◆ Text to read:

---*---

Moms of Bible History – Wisdom for Eternity, Pt. 2
Study Guide – May 19, 2019
Pastor Clay Olsen
So Moms, how was your Mother’s Day? Hope is was special for you. But it probably went by pretty fast, right? So how about having another one today? Really, what we’re getting at is that last week we found out that we had some more wisdom to glean from some more Bible Moms, so we thought we needed to continue on for another study time. So here we go.
Say, do you know what kind of man Boaz was, from the Old Testament, before he got married? He was Ruth-less! Ruth-less…he was without Ruth…before he married Ruth…remember we were talking about Ruth in our last study. But before we talk more about Ruth…do you know what they call Pastors in Germany? German Shepherds! Makes sense, right? And do you what kind of car the Apostles drove? It was a Honda, because we’re told they were all in one Accord! We’re not really sure about that…
But what we are sure of is that Ruth, this later mother of Obed and grandmother of King David, was a godly woman from whom we all can learn great lessons. Like, last time we pointed out her virtues of initiative in servant-hood and her remarkable humility, from which God then exalted her in several ways; which, again, is one of the key things that we should all learn about the workings of God with people. He works according to the principle of – exalting the humble, but resisting the proud. That’s a fundamental principle to understand…He resists the proud, but exalts the humble.
So now, another example of Ruth’s virtuous ways is pointed out to us in an exchange between Ruth and her soon to be husband, Boaz. Look at this: Ruth 2:10-13- “Why have I found favor in your sight that you should take notice of me, since I am a foreigner?” Boaz replied to her, “All that you have done for your mother-in-law after the death of your husband has been fully reported to me, and how you left your father and your mother and the land of your birth, and came to a people that you did not previously know. May the Lord reward your work, and your wages be full from the Lord, the God of Israel, under whose wings you have come to seek refuge.” NASU
We need to know and also remember that each day that we live, we are not only saying things and doing things…not only working and serving…not only accomplishing things or assisting others and such…No, we need to understand that every day we are also writing more of the story of our lives. Your life is also your story, that is being read now, but will also be read forever when it becomes your ‘forever story’. Like with Ruth, everything that she did, especially like all the good things that had been fully reported to Boaz, became part of Ruth’s story.

---*---

◆ Data extract:
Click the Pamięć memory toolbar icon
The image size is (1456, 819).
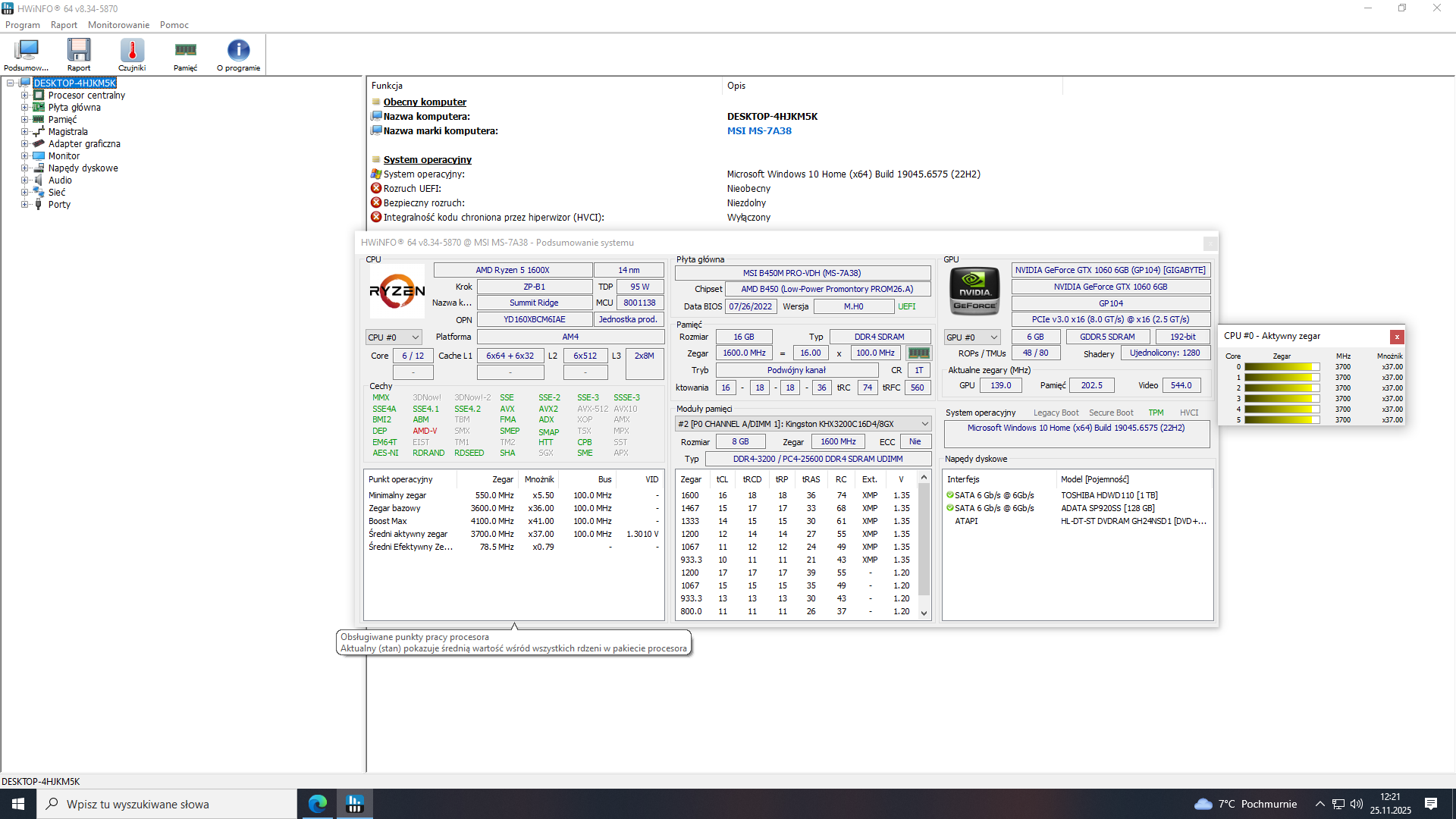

---*---

◆ Job A: Could you give the passage of the sermon on Bible mothers again from "Moms of Bible" to "here we go.", switching "Moms" to "Mothers"?
◆ Job B: Can you resume the sermon on Bible mothers, picking up right after its final sentence?

◆ Task output A:
Mothers of Bible History – Wisdom for Eternity, Pt. 2
Study Guide – May 19, 2019
Pastor Clay Olsen
So Mothers, how was your Mother’s Day? Hope is was special for you. But it probably went by pretty fast, right? So how about having another one today? Really, what we’re getting at is that last week we found out that we had some more wisdom to glean from some more Bible Mothers, so we thought we needed to continue on for another study time. So here we go.

◆ Task output B:
Moms, everyday you are writing more of your story. Even the things that you do for others in your prayers and in your works, and even the things you would do if you had the opportunities or the resources to do them…they are all being recorded in your story. Everyone’s life is on record. Sometimes we read these stories of people in the Bible and we think they are the only ones with their life on record. Oh no! They are the ones we’ve been able to read about so far, but everyone’s life is on record. Even the unsaved have their entire lives on record, and the books of their lives will be opened at the last Judgment. But Believers lives especially are on record for the very purpose that Boaz pointed out: “May the Lord reward your work, and your wages be full from the Lord.” It’s also pointed out to us in Malachi 3:16 that God has what is called, a Book of Remembrance. And this, of course, is similar to what the Apostle Paul later reveals about the record that is being kept of our lives for the purpose of rewarding all of God’s children for their good works and good efforts and good prayers and such. Matthew Henry, a greatly esteemed Bible commentator, described this Book of Remembrance like this: “Not that the Eternal Mind needs to be reminded of things by books and writings, but it is an expression after the manner of men, intimating that their pious affections and performances are kept in remembrance as punctually and particularly as if they were written in a book, as if journals were kept of all their conferences. Great kings had books of remembrance written, and read before them, in which were entered all the services done for them, when, and by whom. God, in like manner, remembers the services of His people…God has a book for the sighs and tears of His mourners (Ps 56:8), much more for the pleadings of His advocates. Never was any good word spoken of God, or for God, from an honest heart, but it was registered, that it might be recompensed in the resurrection of the just, and in no wise lose its reward.”1
Is that not only absolutely amazing, but also extremely encouraging to know? And even here, in talking about the works and the ways of Mothers, often the thoughts go up about so many of the things that Mothers do that seemingly go unnoticed. On the contrary, no good thing ever goes unnoticed. In fact, it’s even recorded in God’s Book of Remembrance. It becomes part of your inheritance, like Boaz stated…inheritance of your rewards from the Lord and your full wages from the Lord.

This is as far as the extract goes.